/xcsvm

Extreme Classification SVMs

Primary LanguagePythonMIT LicenseMIT

xcsvm

Extreme Classification SVMs

This repository contains the code belonging to the following paper:

Distributed Optimization of Multi-Class SVMs by Maximilian Alber, Julian Zimmert, Urun Dogan, Marius Kloft

Please cite paper, if you make use of the code!

For any questions to and troubles with the code, please, contact me!

Repository Structure

The root of this repository contains three folders namex 'xcsvm', 'scripts', and 'examples'. The first contains a python package with the code, the second a utility script to train and test the models, and the last contains example scripts.

Usage

First, please, clone this repository. Then you can either just go ahead and use the code or install it (recommended).

If you don't install the code, scripts/run.py will try to set the python path to access the code files. In this case you need to make sure that all needed packages are installed. At least the following are required: numpy, scipy, cython, sklearn, and mpi4py.

This code was developed with Linux 16.04 and Python 2.7. If you use it on another system you might run into troubles.

Installation

After cloning the repository you can install the package by:

# Switch into the package directory.
cd <cloned_repository>/xcsvm
# Install the package locally.
pip install --upgrade .

We tried our best to add all used modules to the requirement list, if some are missing please install them and notify us.

This package needs Cython and for that you need to have a working C-compile toolchain installed.

How to install: mpi4py.

Examples

This notebook shows you how to use the code.
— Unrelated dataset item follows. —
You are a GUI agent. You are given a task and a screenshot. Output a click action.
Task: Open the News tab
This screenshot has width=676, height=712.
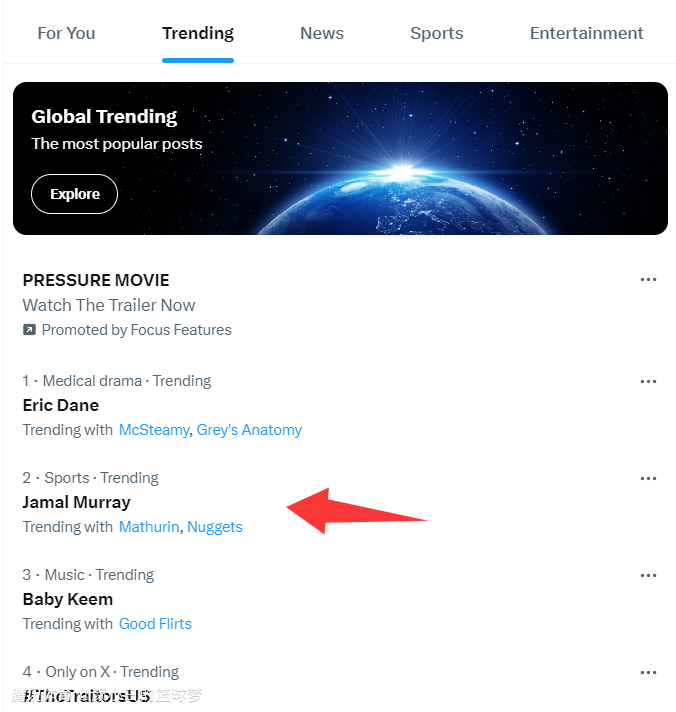[x=322, y=33]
You can find it in the the folder 'examples'. There is also a bash script that contains the same commands, yet without the shell output.

Please, note that in both cases you need to set the 'PYTHON' variable to the python interpreter you use. (If you go along without an installation just use 'PYTHON="/usr/bin/python"')

How to run this code

The file scripts/run.py is an interface for the code. If you want to write your own scripts, please consider this as an entry point.

usage: run.py [-h] [--train_data TRAIN_DATA] [--test_data TEST_DATA]
              [--test_output TEST_OUTPUT] [--model_dir MODEL_DIR]
              [--options [OPTIONS [OPTIONS ...]]] [--verbosity VERBOSITY]
              [--profile] [--line_profile]
              solver_id

Runs xmcsvm solver.

positional arguments:
  solver_id             Id of the solver.

optional arguments:
  -h, --help            show this help message and exit
  --train_data TRAIN_DATA, -tr TRAIN_DATA
                        Path to train data.
  --test_data TEST_DATA, -te TEST_DATA
                        Path to test data.
  --test_output TEST_OUTPUT, -to TEST_OUTPUT
                        Path for test output.
  --model_dir MODEL_DIR, -m MODEL_DIR
                        Path to model directory.
  --options [OPTIONS [OPTIONS ...]], -O [OPTIONS [OPTIONS ...]]
                        Solver options.
  --verbosity VERBOSITY, -v VERBOSITY
                        Set verbosity.
  • Provide a training set via train_data to train or a model via model_dir to test.
  • In case you provide a test set, the trained or loaded model will be used to test it.
  • If you provide test_output the predicted labels will be stored in this file.
  • solver_id: llw_mr_sparse for LLW and ww_sparse for WW.
  • Options: Depending on the used solver you can set training options listed below.
  • In case you want to use MPI, please launch the solver with mpiexec.

Solver options

All Solvers

  • max_iter: maximum number of iterations over the training set. (default: 1000)
  • C: the regularization parameter. (default: 1)
  • epsilon: how precise to solve the problem. (default: 0.1)
  • shuffle: shuffle the training set at each iteration. (default: True)
  • seed: seed for the random number generator. (default: 1)
  • dtype: data type for floating point values. (default: "float64") ["float32" | "float64"]
  • idtype: data type for indices. (default: "uint64") ["uint32" | "uint64"]
  • nr_threads: number of threads to use. (default: 1)

llw

  • folds: split training set into folds and iterate over each as it would be a training set on its own. (default: 1)
  • shrinking: enable shrinking. (default: 0) [0 | 1]
  • shrink_state: shrink a sample/class combination after it is not updated for this number of iterations. (default: 1)

ww

  • group_count: join classes to group_count number of groups. (default: 2*(nr_threads*mpi_processes))
  • folds: split training set into folds and iterate over each as it would be a training set on its own. (default: 1)
  • shrinking: enable shrinking. (default: 0) [0 | 1]
  • shrink_state: shrink a sample/class combination after it is not updated for this number of iterations. (default: 1)

There are some more options available, though the are mainly for developing purposes.

Disclaimer

The code is in an alpha-state (development)!

The code is released under the MIT license.